COVID-19は、所得層間での長年の不平等を表面化させ、必須医薬品や医療サービスへのアクセスを阻害し、世界の医療従事者の能力を限界まで引き下げ、各国の医療情報システムにおける重大なギャップを明らかにしました。
資源が豊富な環境が医療サービスの能力過負荷に関連した課題に直面している一方で、パンデミックは資源の少ない環境の脆弱な医療システムに重大な課題を突きつけ、ここ数十年で苦労して得られた医療と開発の成果を危険にさらしています。
高所得国35カ国のデータによれば、世帯の過密状態(社会経済的地位の尺度)が増すにつれて、予防行動が減少することがわかります。

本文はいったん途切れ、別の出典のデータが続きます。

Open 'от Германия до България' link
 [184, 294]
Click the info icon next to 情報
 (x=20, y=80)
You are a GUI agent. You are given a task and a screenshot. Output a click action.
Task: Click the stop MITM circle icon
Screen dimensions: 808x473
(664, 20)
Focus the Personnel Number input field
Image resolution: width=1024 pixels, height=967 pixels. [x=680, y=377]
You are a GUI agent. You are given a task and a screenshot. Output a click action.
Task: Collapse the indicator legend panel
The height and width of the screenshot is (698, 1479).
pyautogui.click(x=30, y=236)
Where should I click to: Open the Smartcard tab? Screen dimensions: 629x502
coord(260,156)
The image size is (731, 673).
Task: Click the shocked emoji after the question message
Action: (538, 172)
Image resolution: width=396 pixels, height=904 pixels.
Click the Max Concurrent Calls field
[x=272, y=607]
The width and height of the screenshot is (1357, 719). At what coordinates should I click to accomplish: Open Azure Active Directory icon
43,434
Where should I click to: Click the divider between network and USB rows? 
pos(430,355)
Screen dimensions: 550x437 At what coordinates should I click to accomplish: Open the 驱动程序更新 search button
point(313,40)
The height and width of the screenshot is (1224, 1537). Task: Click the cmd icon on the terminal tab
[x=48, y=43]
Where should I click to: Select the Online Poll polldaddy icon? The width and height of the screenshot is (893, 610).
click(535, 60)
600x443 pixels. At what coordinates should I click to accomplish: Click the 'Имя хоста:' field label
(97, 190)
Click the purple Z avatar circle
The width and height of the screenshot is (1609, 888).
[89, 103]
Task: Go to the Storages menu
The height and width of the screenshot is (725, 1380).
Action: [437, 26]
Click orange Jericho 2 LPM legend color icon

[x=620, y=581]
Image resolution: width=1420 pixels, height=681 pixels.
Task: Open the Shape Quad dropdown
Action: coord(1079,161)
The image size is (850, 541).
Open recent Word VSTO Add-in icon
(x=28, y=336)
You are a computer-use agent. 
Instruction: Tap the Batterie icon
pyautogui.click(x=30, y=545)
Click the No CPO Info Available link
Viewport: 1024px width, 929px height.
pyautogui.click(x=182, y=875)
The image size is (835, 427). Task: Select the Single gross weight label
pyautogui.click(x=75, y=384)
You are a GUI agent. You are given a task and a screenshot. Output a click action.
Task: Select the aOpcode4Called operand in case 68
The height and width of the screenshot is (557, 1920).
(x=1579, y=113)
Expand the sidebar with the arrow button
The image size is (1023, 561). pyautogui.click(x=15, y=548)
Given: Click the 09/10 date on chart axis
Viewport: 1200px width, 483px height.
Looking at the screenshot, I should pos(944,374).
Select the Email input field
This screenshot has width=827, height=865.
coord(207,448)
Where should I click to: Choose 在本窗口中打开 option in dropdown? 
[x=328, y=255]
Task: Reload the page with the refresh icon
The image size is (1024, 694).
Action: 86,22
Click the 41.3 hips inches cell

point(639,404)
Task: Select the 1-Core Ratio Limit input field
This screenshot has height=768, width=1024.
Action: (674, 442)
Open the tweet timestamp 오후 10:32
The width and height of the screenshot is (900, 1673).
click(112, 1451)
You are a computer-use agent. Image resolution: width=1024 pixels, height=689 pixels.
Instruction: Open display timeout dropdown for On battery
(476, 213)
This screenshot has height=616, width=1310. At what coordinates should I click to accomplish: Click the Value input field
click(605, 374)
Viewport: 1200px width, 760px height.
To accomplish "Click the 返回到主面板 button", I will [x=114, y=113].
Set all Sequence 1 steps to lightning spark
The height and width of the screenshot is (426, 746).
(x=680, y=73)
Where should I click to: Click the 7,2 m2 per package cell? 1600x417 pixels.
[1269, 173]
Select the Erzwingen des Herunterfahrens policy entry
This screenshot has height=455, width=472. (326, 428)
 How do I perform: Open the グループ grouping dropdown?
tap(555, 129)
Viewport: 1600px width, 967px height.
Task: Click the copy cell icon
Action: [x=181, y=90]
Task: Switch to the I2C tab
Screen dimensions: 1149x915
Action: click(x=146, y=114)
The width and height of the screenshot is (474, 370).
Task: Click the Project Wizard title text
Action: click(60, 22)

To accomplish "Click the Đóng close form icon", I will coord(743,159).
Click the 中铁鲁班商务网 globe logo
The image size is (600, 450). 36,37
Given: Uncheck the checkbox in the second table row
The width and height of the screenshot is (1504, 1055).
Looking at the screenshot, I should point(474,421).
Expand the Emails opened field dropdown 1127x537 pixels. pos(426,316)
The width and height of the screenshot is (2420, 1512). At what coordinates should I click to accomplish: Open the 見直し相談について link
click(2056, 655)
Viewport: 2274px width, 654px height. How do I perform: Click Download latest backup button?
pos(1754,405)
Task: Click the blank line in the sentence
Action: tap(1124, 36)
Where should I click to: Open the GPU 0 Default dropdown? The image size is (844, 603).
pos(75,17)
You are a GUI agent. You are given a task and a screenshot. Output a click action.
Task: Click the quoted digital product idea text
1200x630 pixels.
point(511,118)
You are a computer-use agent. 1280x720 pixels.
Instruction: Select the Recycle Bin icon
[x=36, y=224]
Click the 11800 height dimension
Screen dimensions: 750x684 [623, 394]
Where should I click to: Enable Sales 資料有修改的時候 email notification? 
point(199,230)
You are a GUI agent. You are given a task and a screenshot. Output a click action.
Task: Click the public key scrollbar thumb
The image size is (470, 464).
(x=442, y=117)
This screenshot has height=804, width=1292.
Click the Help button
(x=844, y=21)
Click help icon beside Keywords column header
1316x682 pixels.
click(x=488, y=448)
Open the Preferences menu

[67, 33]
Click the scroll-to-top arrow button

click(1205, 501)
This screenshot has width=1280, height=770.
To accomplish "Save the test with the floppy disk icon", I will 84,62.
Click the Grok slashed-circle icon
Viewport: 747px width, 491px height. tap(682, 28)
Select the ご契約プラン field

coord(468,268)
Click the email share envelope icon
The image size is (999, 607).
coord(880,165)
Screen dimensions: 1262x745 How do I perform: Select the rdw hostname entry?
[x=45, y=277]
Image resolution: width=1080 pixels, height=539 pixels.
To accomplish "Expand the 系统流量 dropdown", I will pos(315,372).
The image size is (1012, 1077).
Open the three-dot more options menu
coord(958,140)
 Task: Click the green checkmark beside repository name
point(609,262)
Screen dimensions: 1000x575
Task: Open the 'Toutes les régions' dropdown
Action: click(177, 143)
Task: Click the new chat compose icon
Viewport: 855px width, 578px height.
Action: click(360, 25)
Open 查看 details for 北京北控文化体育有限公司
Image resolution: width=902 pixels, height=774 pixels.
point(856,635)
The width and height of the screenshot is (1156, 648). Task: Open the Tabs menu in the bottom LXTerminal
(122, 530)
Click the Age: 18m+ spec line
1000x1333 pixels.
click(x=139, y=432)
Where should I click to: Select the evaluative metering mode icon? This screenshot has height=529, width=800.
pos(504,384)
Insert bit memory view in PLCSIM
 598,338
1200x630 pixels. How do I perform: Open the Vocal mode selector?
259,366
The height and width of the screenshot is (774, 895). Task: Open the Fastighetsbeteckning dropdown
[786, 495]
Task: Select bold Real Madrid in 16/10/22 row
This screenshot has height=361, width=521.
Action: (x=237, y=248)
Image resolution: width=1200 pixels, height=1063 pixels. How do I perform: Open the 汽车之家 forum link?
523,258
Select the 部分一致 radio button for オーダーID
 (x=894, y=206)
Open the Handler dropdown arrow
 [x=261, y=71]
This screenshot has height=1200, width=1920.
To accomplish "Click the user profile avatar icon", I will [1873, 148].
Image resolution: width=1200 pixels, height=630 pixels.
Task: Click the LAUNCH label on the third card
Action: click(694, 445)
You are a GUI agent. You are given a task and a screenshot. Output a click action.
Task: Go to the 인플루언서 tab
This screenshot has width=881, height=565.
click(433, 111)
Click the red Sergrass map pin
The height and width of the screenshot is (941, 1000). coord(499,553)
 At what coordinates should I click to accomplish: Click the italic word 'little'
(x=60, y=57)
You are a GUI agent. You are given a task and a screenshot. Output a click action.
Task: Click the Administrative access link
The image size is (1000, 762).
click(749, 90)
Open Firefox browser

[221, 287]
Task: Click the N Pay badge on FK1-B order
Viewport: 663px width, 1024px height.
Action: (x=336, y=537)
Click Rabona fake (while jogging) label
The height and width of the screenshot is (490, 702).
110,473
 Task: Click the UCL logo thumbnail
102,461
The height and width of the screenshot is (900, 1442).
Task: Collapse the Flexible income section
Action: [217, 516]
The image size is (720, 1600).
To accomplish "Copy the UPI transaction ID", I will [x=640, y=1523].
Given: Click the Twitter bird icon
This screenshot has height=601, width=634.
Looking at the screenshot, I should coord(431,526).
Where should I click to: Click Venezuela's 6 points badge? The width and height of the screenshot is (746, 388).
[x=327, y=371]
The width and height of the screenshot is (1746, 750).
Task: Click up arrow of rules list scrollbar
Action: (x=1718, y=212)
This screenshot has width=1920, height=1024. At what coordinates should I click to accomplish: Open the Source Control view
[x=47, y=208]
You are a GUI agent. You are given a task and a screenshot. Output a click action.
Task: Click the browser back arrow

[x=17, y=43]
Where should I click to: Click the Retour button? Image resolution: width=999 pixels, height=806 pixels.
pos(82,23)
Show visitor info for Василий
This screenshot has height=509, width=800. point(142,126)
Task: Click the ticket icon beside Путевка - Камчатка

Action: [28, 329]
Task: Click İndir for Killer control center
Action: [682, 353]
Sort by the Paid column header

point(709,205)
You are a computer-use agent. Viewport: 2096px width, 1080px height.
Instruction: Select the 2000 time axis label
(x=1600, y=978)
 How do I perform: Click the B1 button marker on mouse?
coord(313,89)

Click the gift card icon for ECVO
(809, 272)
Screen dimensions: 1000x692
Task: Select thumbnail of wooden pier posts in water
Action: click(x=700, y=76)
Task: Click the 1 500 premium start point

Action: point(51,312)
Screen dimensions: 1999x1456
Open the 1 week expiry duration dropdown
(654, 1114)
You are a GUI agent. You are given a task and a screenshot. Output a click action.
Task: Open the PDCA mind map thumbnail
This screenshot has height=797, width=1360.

全体として、非密集世帯に住む人の79%(35カ国の中央値)が他者との物理的な距離を保つよう努めていると回答したのに対し、極端に過密な世帯に住む人では65%でした。日常的に手洗い(石鹸と水で手を洗う、または手指消毒剤を使用する)を習慣にしている人も、非密集世帯に住む人(93%)の方が、極端に過密な世帯に住む人(82%)よりも多くいました。公共の場でのマスク着用に関しては、非密集世帯に住む人の87%が過去7日間の公共の場では常に、またはほとんどの場合マスクを着用していたのに対し、極端に過密な世帯に住む人では74%でした。
貧困に関連するさまざまな状況により、医療サービスや証拠に基づく情報へのアクセスが減少する一方で、危険な行動が増加します。